• Texte du document
Le BIP circule dans un territoire en périphérie d’agglomération, de moyenne densité. Les 14 communes traversées représentent environ 300 000 habitants. Un nombre double pour les populations desservies par T11 (620 000 hab.), dont le désenclavement de 27 quartiers sensibles. Argenteuil (110 000 hab.), cinquième ville d’Ile-de-France [3] sera particulièrement bien lotie, avec deux gares remarquablement situées, l’une en plein cœur d’un des plus importants quartiers sensibles franciliens (Val d’Argent, 50 000 hab), et l’autre en centre-ville. 

Illustration 2
Figure 2 © M. Kayadjanian et J. Lorthiois

e/ Les connexions

Le BIP relie deux autoroutes : A 15 à A1 (l’axe le plus fréquenté d’Europe, 100 000 véhicules /jour à hauteur de Gonesse, 200 000 à hauteur de Saint-Denis), dont deux tronçons sont déjà mis en service aux deux extrémités. La prétendue amélioration de l’accès à la plateforme de Roissy, mise en avant par les promoteurs de cette liaison ne concerne qu’un nombre très restreint d’habitants des communes traversées (en particulier, seulement 2,4% des actifs occupés de ces villes travaillent dans la commune de Roissy)[4]. Les associations en opposition à cette voie express [5] craignaient avec juste raison que l’achèvement de ce barreau à caractéristiques autoroutières (2 x 2 voies) permettant d’éviter les deux segments les plus chargés d’A 15 et A1… puisse constituer un itinéraire bis attractif pour les très nombreux camions fréquentant ces deux axes (notamment ceux qui desservent le plus gros pôle logistique d’Ile-de-France : Gennevilliers).

Rien à voir avec les connexions offertes par la mise en service totale de T 11 qui sont particulièrement remarquables. Précisons qu’il s’agit d’une rocade interdépartementale, qui met en réseau les banlieues populaires de 3 départements de grande et petite couronne : le 78 avec Sartrouville, le 95 avec Argenteuil et 8 communes de Seine-Denis. Bien visibles sur la carte de la figure 2, les connexions sont résumées dans le tableau ci-dessous (figure 3). A son achèvement, T11 permettra la liaison avec toutes les radiales du Nord-francilien, sans compter les tramways et les lignes projetées du métro du Grand Paris Express.

Illustration 3
Figure 3 © J. Lorthiois

f/ les travaux et le coût

Nous ne décrivons pas ici les travaux envisagés pour le BIP, mais ils étaient conséquents. Les associations d’opposants avaient souligné que les 11 km en pointillés sur la carte (figure 2) auraient réclamé un chantier titanesque : « Il coupe en deux plusieurs villes du Val d’Oise. Il menace la santé de 10 000 enfants, dont les écoles le long du tracé. Ce projet routier détruirait également une centaine d’hectares d’espaces naturels et agricoles » précise le site "Vivre sans le BIP".

• Items extraits
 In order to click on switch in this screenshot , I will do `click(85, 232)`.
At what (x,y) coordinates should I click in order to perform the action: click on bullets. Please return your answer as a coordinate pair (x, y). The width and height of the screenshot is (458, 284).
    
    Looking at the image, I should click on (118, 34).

==

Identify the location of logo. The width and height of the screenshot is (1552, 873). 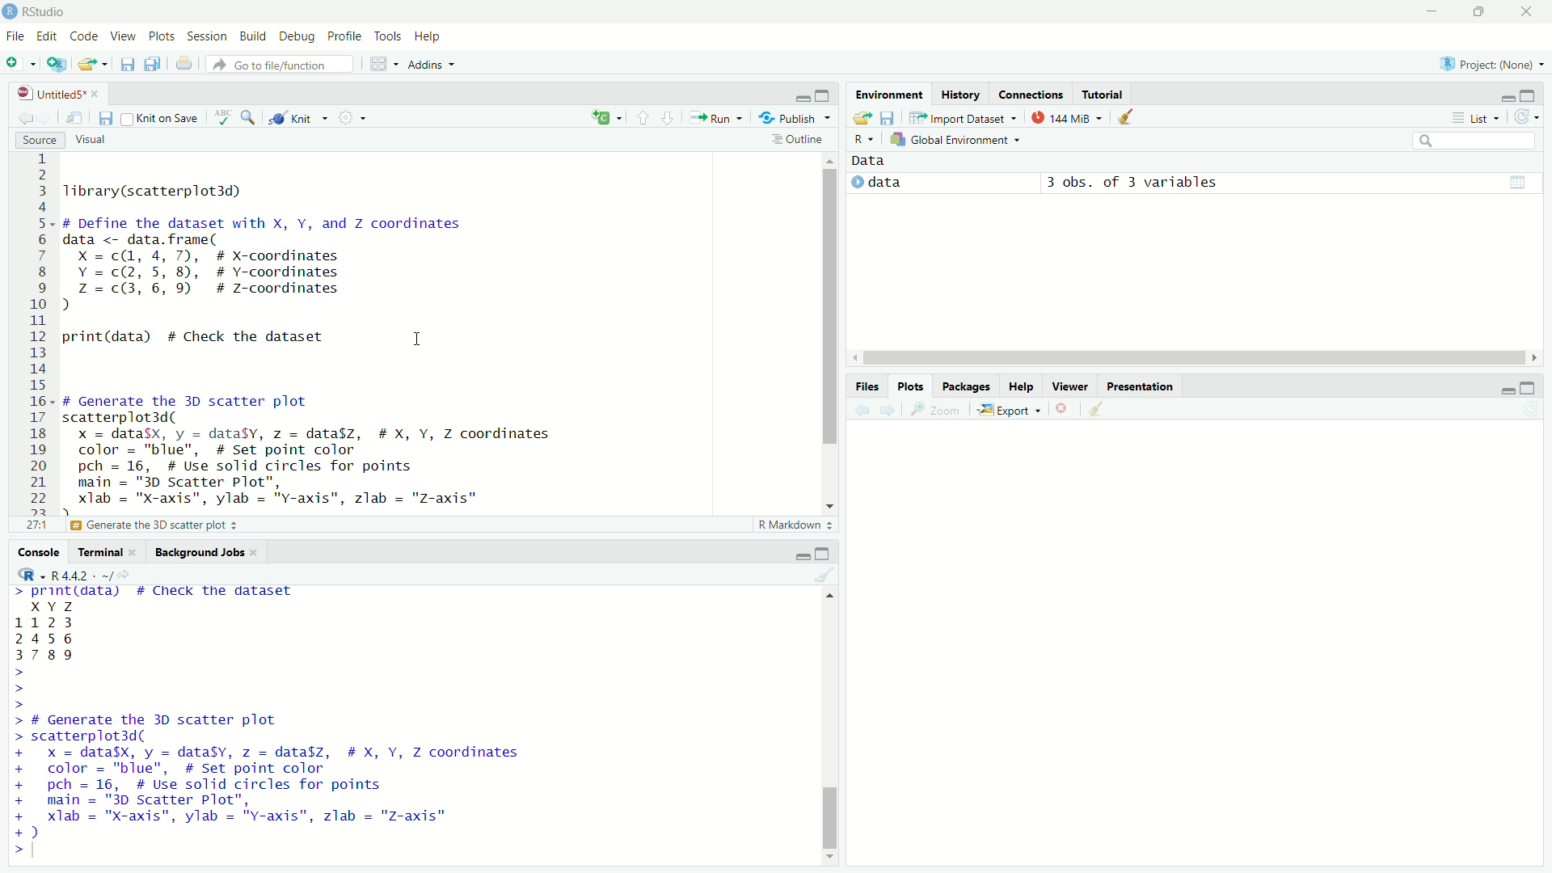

• Exercices
#1 Extrayez du texte sur le BIP le passage qui commence à « Le BIP circule » et se termine à « l’autre en centre-ville. ».
#2 Poursuivez le texte sur le BIP à partir de sa dernière phrase.

• Exercices corrigés
#1
Le BIP circule dans un territoire en périphérie d’agglomération, de moyenne densité. Les 14 communes traversées représentent environ 300 000 habitants. Un nombre double pour les populations desservies par T11 (620 000 hab.), dont le désenclavement de 27 quartiers sensibles. Argenteuil (110 000 hab.), cinquième ville d’Ile-de-France [3] sera particulièrement bien lotie, avec deux gares remarquablement situées, l’une en plein cœur d’un des plus importants quartiers sensibles franciliens (Val d’Argent, 50 000 hab), et l’autre en centre-ville.

#2
Rien de semblable pour T11, puisque les voies existent depuis près de 150 ans ! Il s’agit en effet d’aménager l’ancienne ligne de grande ceinture de la SNCF, intitulée ensuite « Tangentielle Nord », dont la première DUP a été déposée…en 1875 !! Après avoir été fermée aux voyageurs (Argenteuil : 1930), elle a continué à être exploitée pour les marchandises. Donc il suffit d’aménager l’existant, ce qui ne représente absolument pas le même coût (environ 1,4 milliard) que de créer une voie routière express nouvelle. Un tronçon existe déjà, inauguré en 2017, allant d’Épinay-sur-Seine au Bourget, soit 11 km.

Restent deux tronçons à aménager : à l’Ouest de Sartrouville à Épinay, ce qui permettrait de mailler le bassin Sud d’Argenteuil ; à l’Est, du Bourget à Noisy-le-Sec, assurant le maillage du bassin de Bobigny.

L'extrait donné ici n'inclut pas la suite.